Les collaborateurs de Leclanché Capacitors Sàrl ont entamé ce jeudi leur septième jour de grève. Opposés depuis la semaine dernière à la volonté de leur propriétaire – le groupe français Mersen – de délocaliser l’activité de l’entreprise yverdonnoise dans le nord de l’Allemagne, ils sont «plus résolus que jamais», selon le syndicat Unia. Les négociations menées mercredi n’ont donc pas permis de détendre une situation qui semble s’enfoncer dans l’impasse.

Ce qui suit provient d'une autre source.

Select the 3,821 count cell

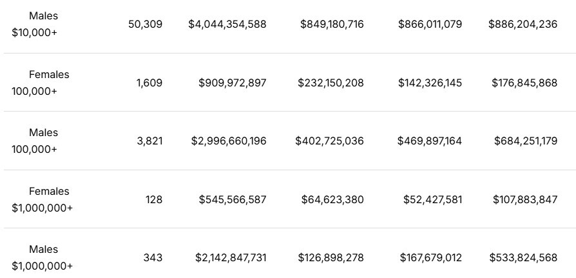[149, 141]
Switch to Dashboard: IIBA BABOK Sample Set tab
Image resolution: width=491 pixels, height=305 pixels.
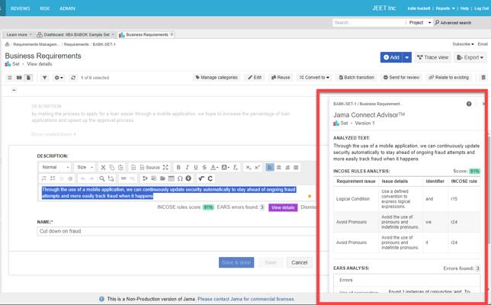point(75,34)
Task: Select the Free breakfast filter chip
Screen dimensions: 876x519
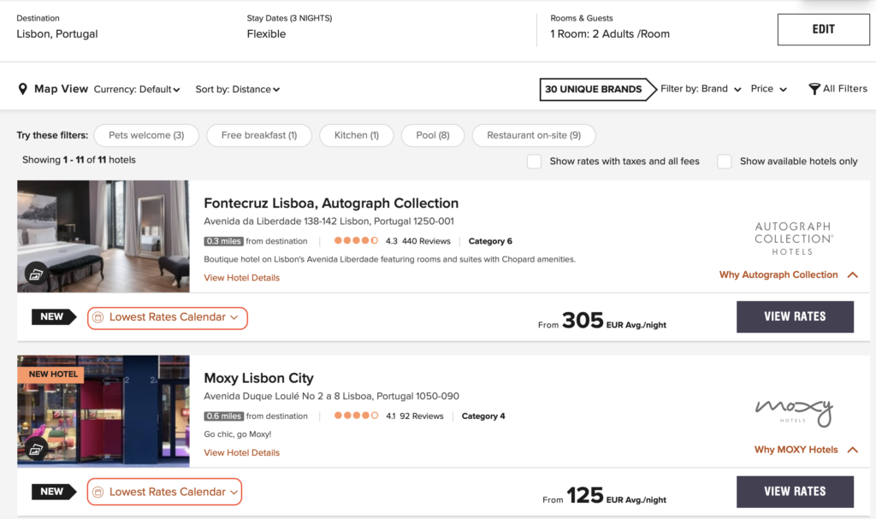Action: pyautogui.click(x=258, y=135)
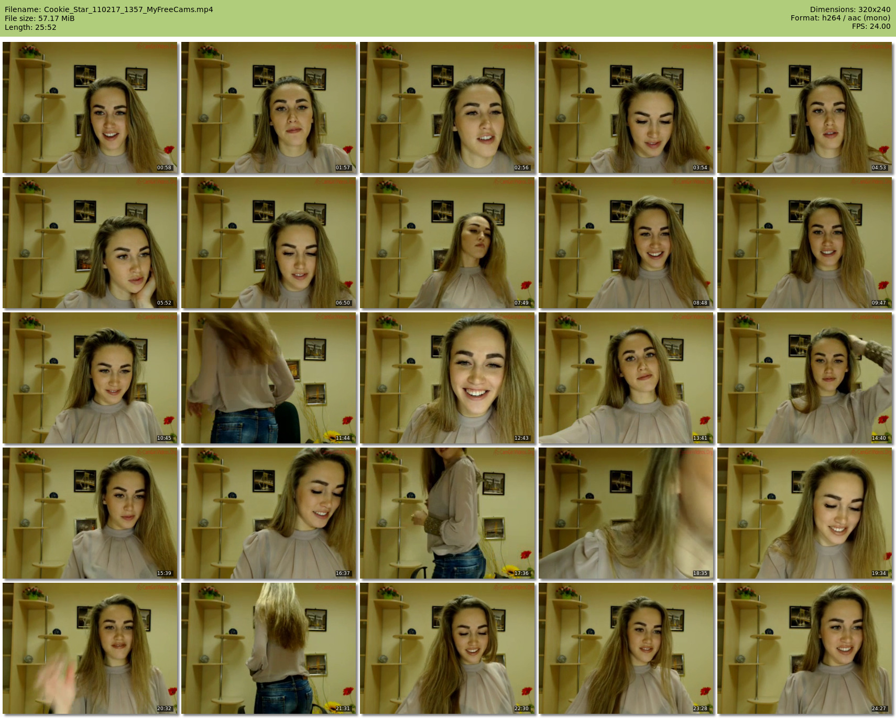Select the thumbnail marked 09:47
This screenshot has width=896, height=718.
[x=805, y=243]
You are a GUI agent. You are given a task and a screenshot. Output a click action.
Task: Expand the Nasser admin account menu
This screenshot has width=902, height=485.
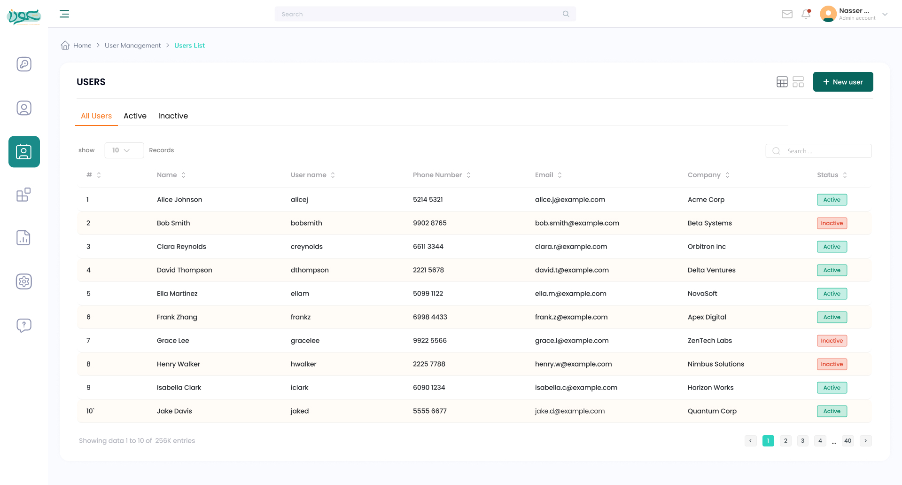(854, 14)
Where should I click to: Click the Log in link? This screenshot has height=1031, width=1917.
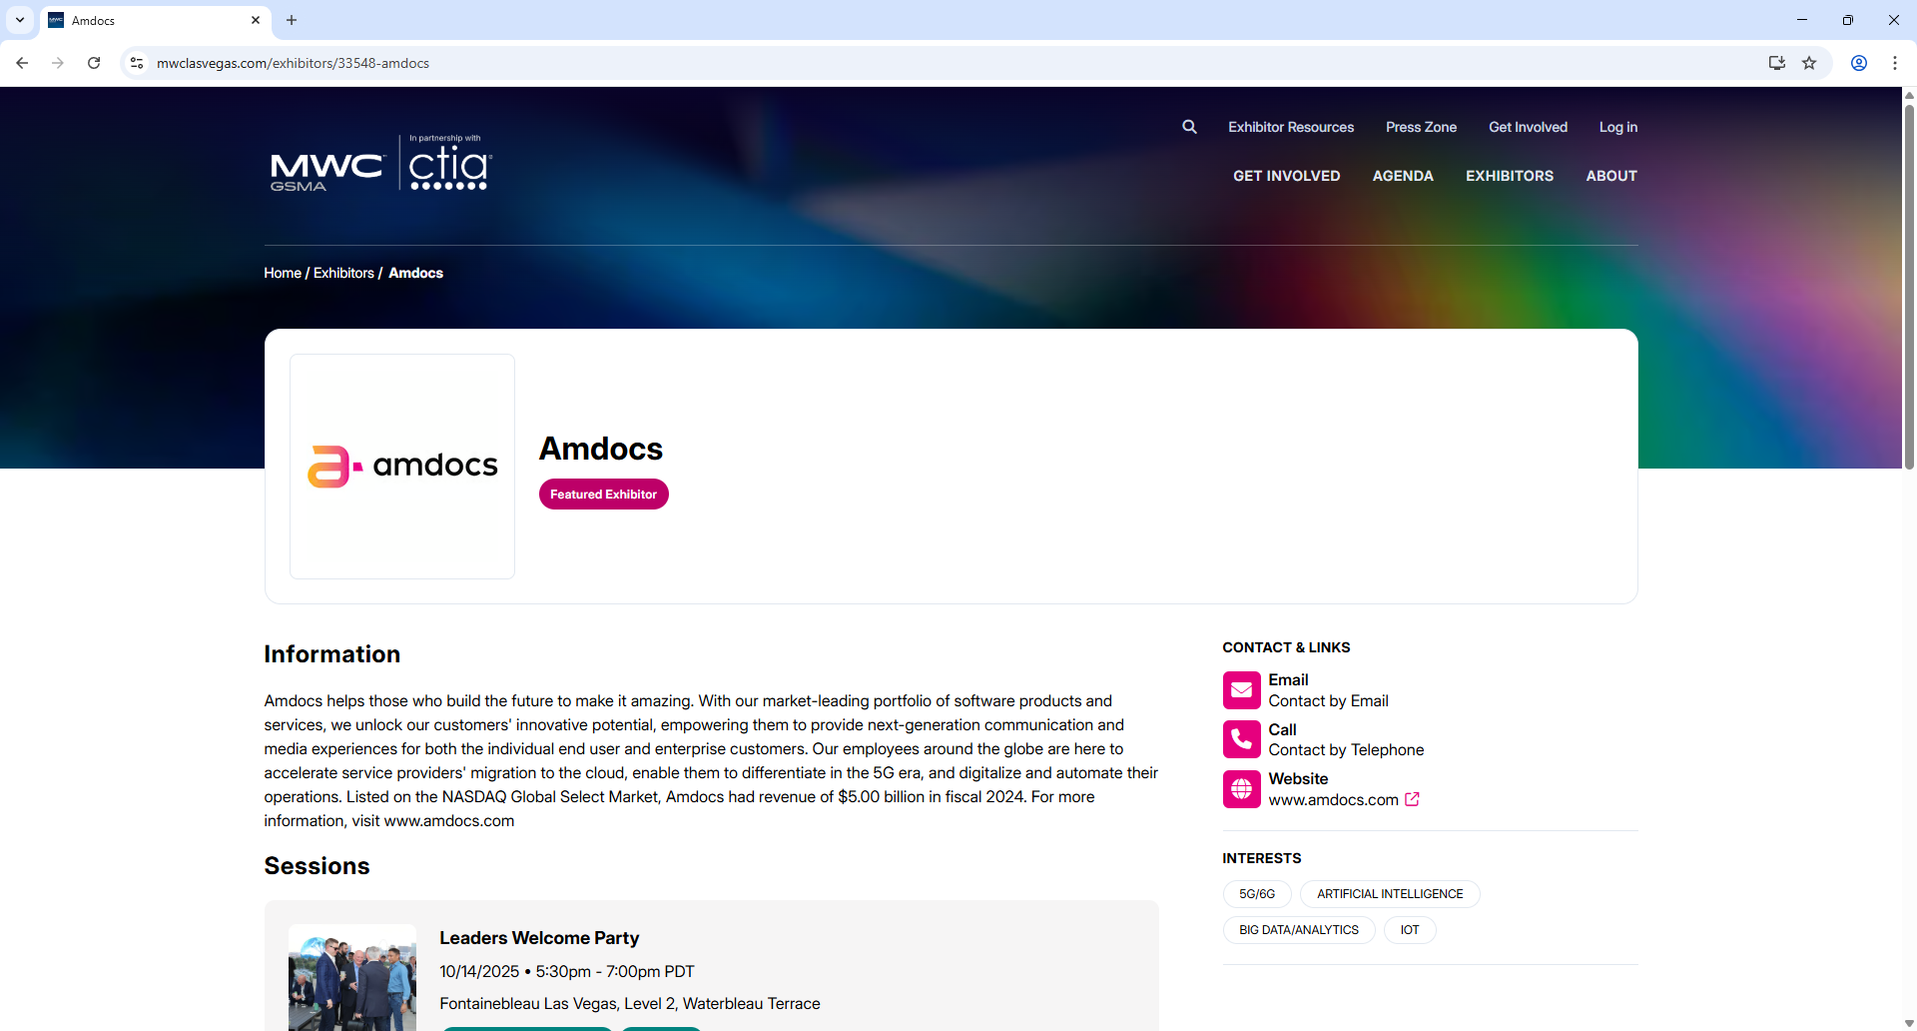pos(1617,127)
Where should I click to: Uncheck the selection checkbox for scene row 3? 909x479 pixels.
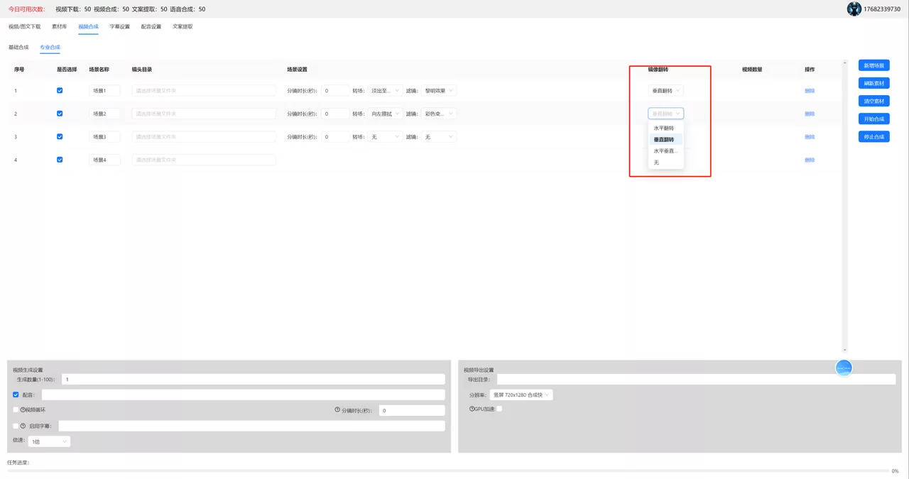[x=60, y=136]
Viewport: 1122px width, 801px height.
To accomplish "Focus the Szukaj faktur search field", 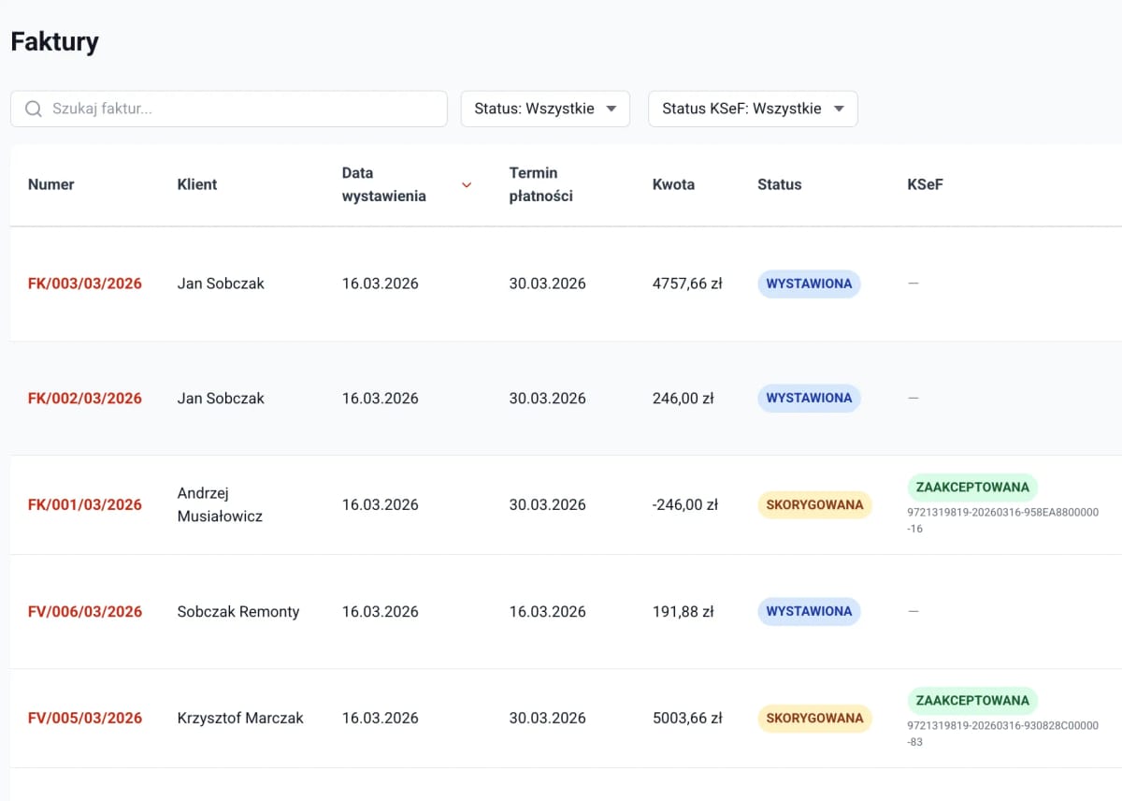I will pos(229,109).
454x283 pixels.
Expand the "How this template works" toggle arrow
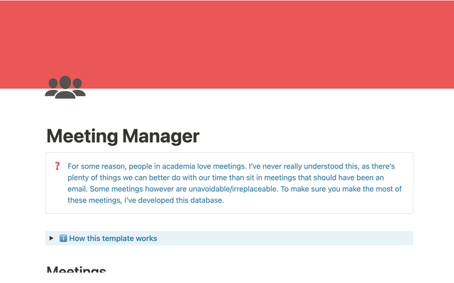coord(51,238)
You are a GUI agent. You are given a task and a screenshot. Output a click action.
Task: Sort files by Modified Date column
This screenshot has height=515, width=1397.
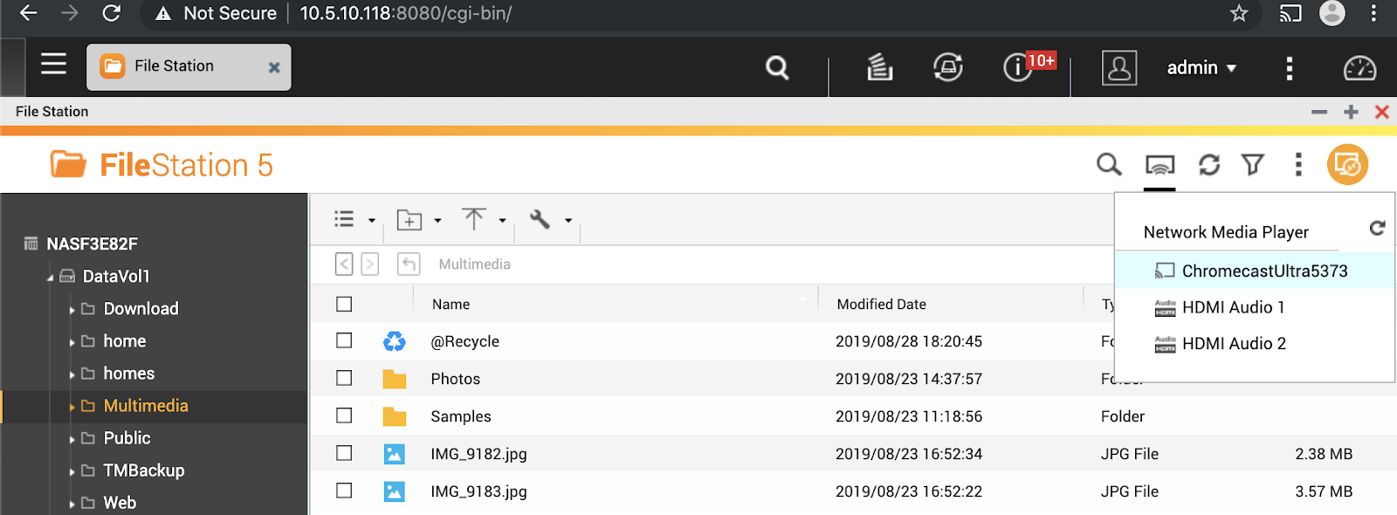tap(881, 304)

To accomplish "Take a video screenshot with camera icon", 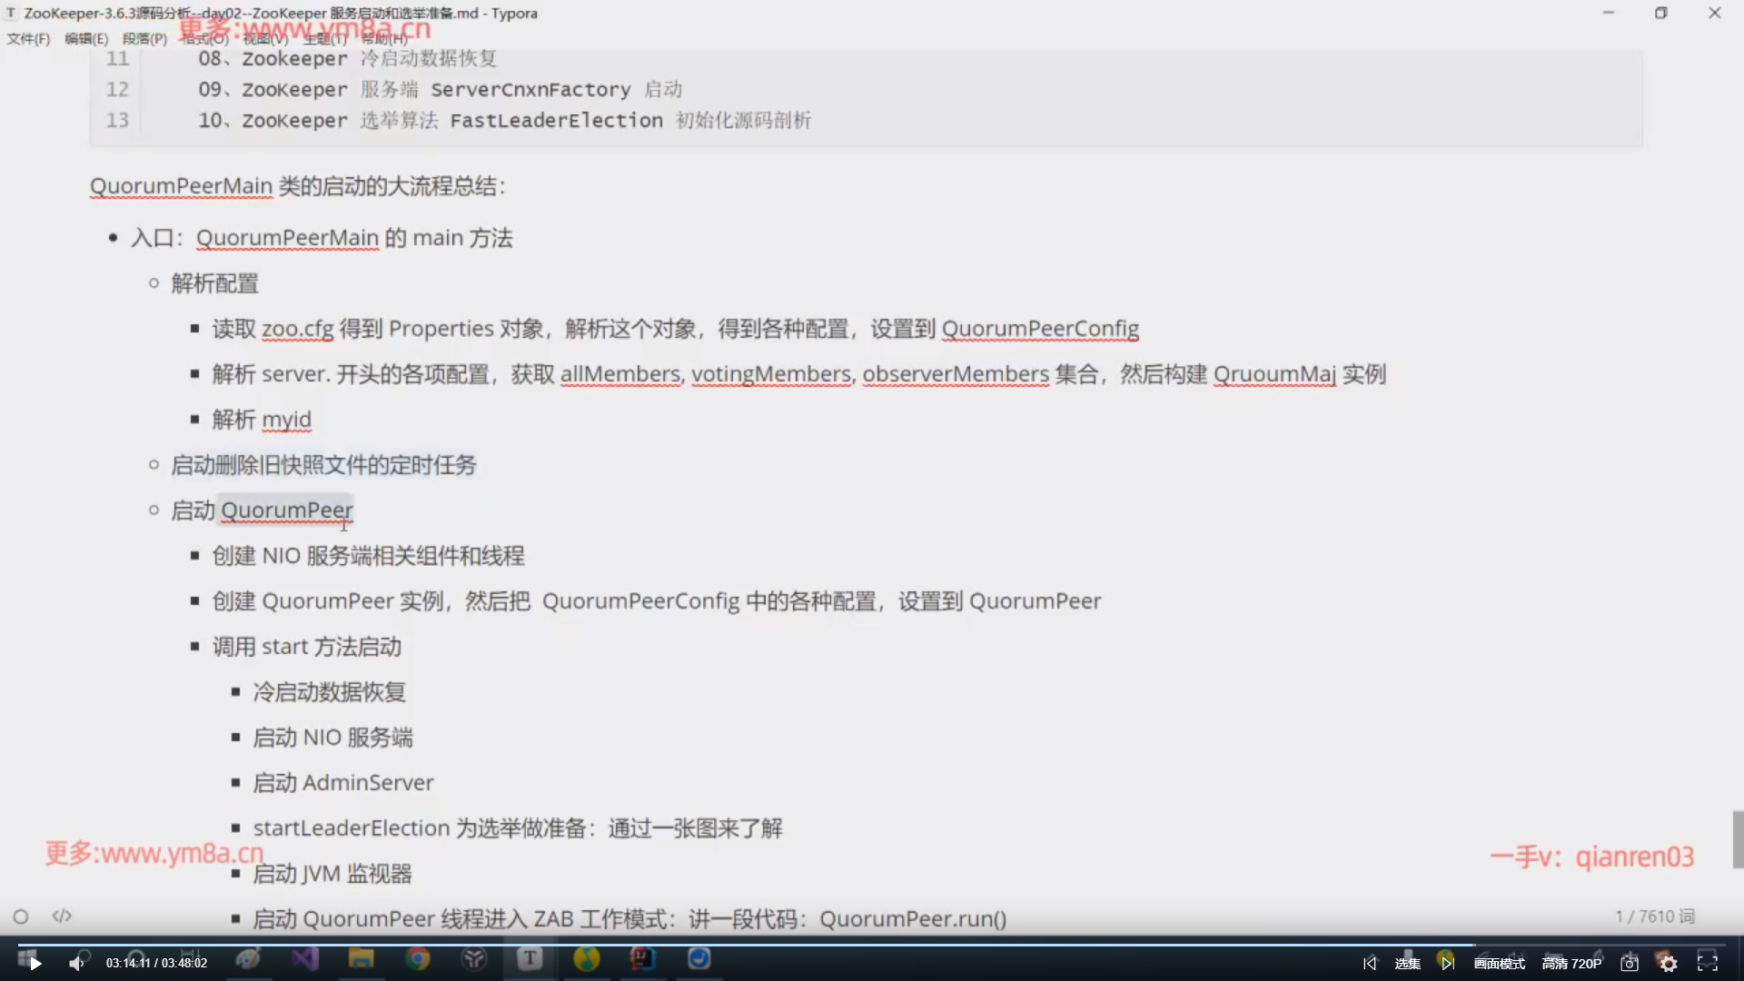I will [x=1630, y=963].
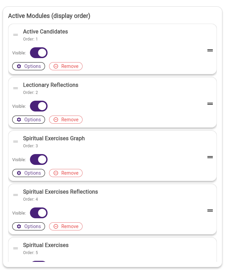The image size is (225, 273).
Task: Click the drag handle left of Lectionary Reflections title
Action: tap(16, 88)
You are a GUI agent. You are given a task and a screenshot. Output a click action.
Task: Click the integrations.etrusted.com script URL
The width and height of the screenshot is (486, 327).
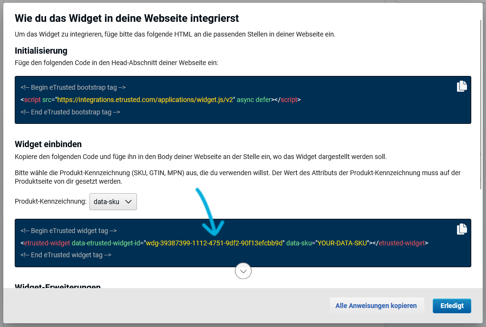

Unia précise que c’est le propriétaire de cette société indépendante de Leclanché SA depuis 2004 qui a quitté la table de discussions. «Nous leur avons apporté une solution concrète. La direction a évoqué l’éventualité d’entrer en matière, uniquement si la douzaine de travailleurs reprenait immédiatement leur travail. En l’absence de garanties concrètes sur de véritables négociations et face à la fermeté de la partie patronale, la grève s’est poursuivie ce jeudi», précise Nicole Vassalli, secrétaire syndicale «industrie» à Unia Vaud.

Le projet de délocalisation maintenu

Lors des discussions, le Groupe Mersen a confirmé qu’il maintenait son projet de délocalisation et qu’il ne vendrait pas le site de production d’Yverdon à un tiers. «Nous avons donc compris qu’il ne serait pas possible de sauver le site…» reprend la syndicaliste.

Un nouveau venu s’est assis à la table des négociations, mercredi, à la place de Stephen Fugate, directeur historique du site. «Monsieur Fugate a demandé personnellement de basculer à 100% sur son rôle lié au développement des affaires», précise Laurent Dousselin, qui lui a succédé dans son rôle de gérant.

Dousselin vu comme un liquidateur

Pour Unia, Laurent Dousselin a «une grande expérience dans la gestion des conflits et la fermeture d’entreprises». Son arrivée a été appréhendée par le syndicat et les grévistes comme celle d’un liquidateur. «Je suis un industriel, au bénéfice d’une expérience dans la gestion d’usines en crise. Mais je n’ai jamais été engagé pour fermer un site. En tant que manager de transition, mon rôle ici est avant tout de m’assurer que les clients qui ont passé des commandes reçoivent leurs produits, mais aussi de m’occuper des salariés.»

Les travailleurs exigent néanmoins la reprise immédiate de véritables négociations entre la délégation syndicale et patronale. «Nous sommes prêts à discuter, mais nous conditionnons ce retour à la reprise du travail», conclut Laurent Dousselin.

2 commentaires
    Dany bavet

    Personne ne veut comprendre que la vente d’une entreprise a toujours pour but d’éliminer un concurrent et que ça se termine chaque fois par une fermeture à plus ou moins long terme. L’issue est toujours la même malgré les garanties au moment de la transaction. Pour atteindre leur but il leur suffit de ne pas être pressé pour la fermeture et faire croire que ce n’a jamais été prévu. Je ne comprends pas pourquoi cette évidence ne saute jamais aux yeux des naïfs qui prennent les promesses pour du pain béni ou alors ils sont bien sûr complices.